The meeting comes as new authorities try to reassure minorities in post-Assad Syria of their safety.
de facto leader of syria Ahmed Sala Meetings with senior Christian clerics on Tuesday called on leaders of Hayat Tahrir al-Sham (HTS) to safeguard minority rights after seizing power earlier this month.
“The leader of Syria’s new government, Ahmed Sala, met with a delegation from the Christian community in Damascus,” the Syrian General Command said in a statement posted on Telegram.
The statement included photos of meetings with Catholic, Orthodox and Anglican clergy.
Earlier on Tuesday, French Foreign Minister Jean-Noel Barrow called for an inclusive political transition in Syria that guarantees the rights of the country’s diverse communities.
He expressed hope that “the Syrians can take back their control” own destiny“.
But for this to happen, Barot said during a visit to Lebanon with Defense Minister Sebastien Le Cornou, “Syria needs a political transition that embraces the diversity of all communities and safeguards the most basic rights and basic free”.
Barrow and Le Cornou also met with Lebanese Army Chief of Staff Joseph Aoun and visited United Nations peacekeepers patrolling the southern border. a fragile truce Fierce fighting between Israel and Hezbollah ended in late November.
“Positive” talks with Self-Defense Forces
Since seizing power, Syria’s new leadership, led by Shala, a former al-Qaida member, has repeatedly tried to reassure minorities that they will not be harmed, although some isolated incidents have sparked protests.
On December 25, a video circulated showing an attack on an Alawite holy site in the north of the country, and thousands of people held protests in many areas of Syria.
A day earlier, hundreds of demonstrators took to the streets of Damascus’s Christian district to protest against the burning of a Christmas tree near Hama in central Syria.
According to analyst Fabrice Balanche, there were about 1 million Christians in Syria before the civil war broke out in 2011, but the number has now dropped to about 300,000.
Earlier, a Syrian official told AFP that Sala held “positive” talks with representatives of the Kurdish-led Syrian Democratic Forces (SDF) on Monday.
The talks were Sala’s first with an SDF commander since rebels overthrew longtime ruler Bashar al-Assad in early December, and come as the SDF is locked in fighting with Turkish-backed factions in northern Syria. occasion.

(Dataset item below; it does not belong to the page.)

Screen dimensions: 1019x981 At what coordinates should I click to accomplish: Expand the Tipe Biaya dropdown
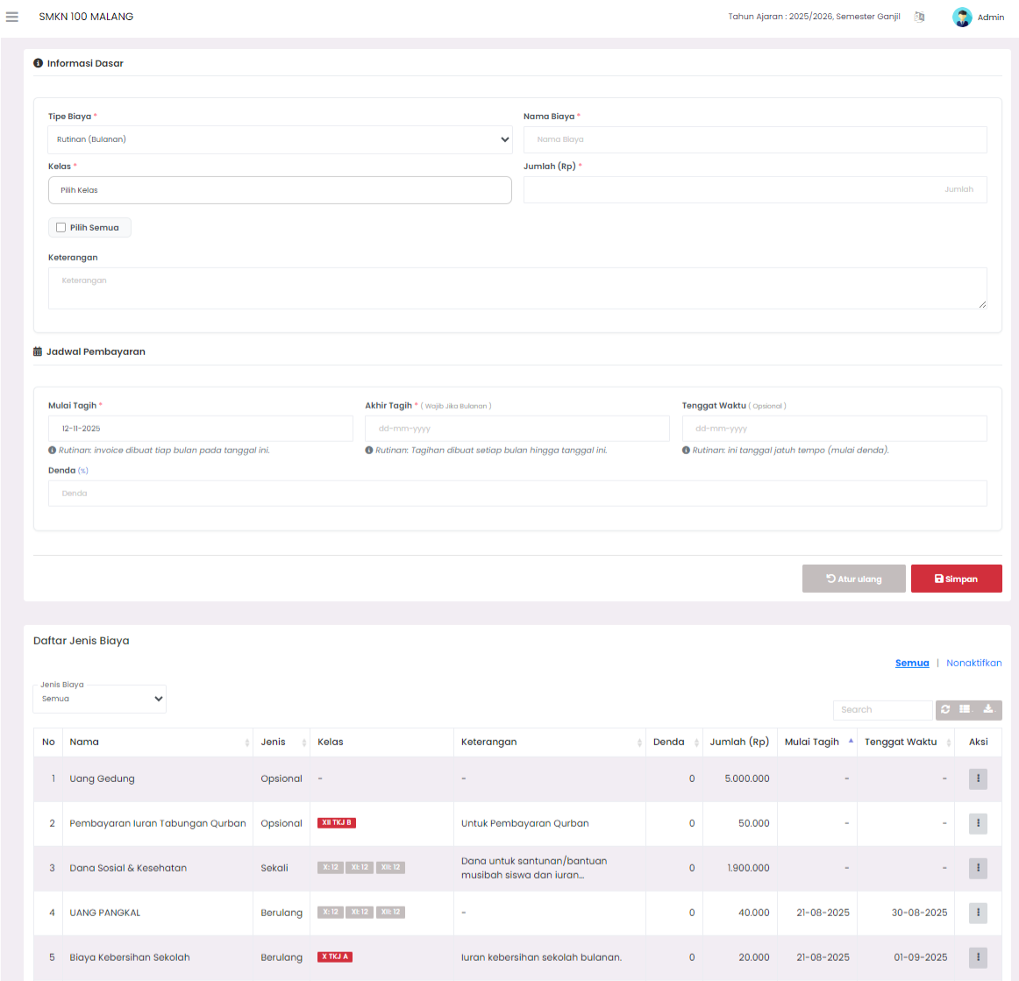tap(280, 139)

In 2019, the U.S.-backed SDF led a military campaign to drive Islamic State (ISIS) militants from their last remaining territories in Syria.
But Turkiye, who has long been associated with al-Sharaa’s Hayat Tahrir al-Sham group, said the SDF are led by members of the Kurdistan Workers’ Party (PKK), which has waged a four-year insurgency against the Turkish state and has Turkey and the United States are called “terrorist” organizations.
On Sunday, Sala told Al Arabiya television that the SDF should be integrated into the new national army.
“Weapons must remain in the hands of the state. Whoever is armed and qualified to join the Department of Defense will be welcomed.”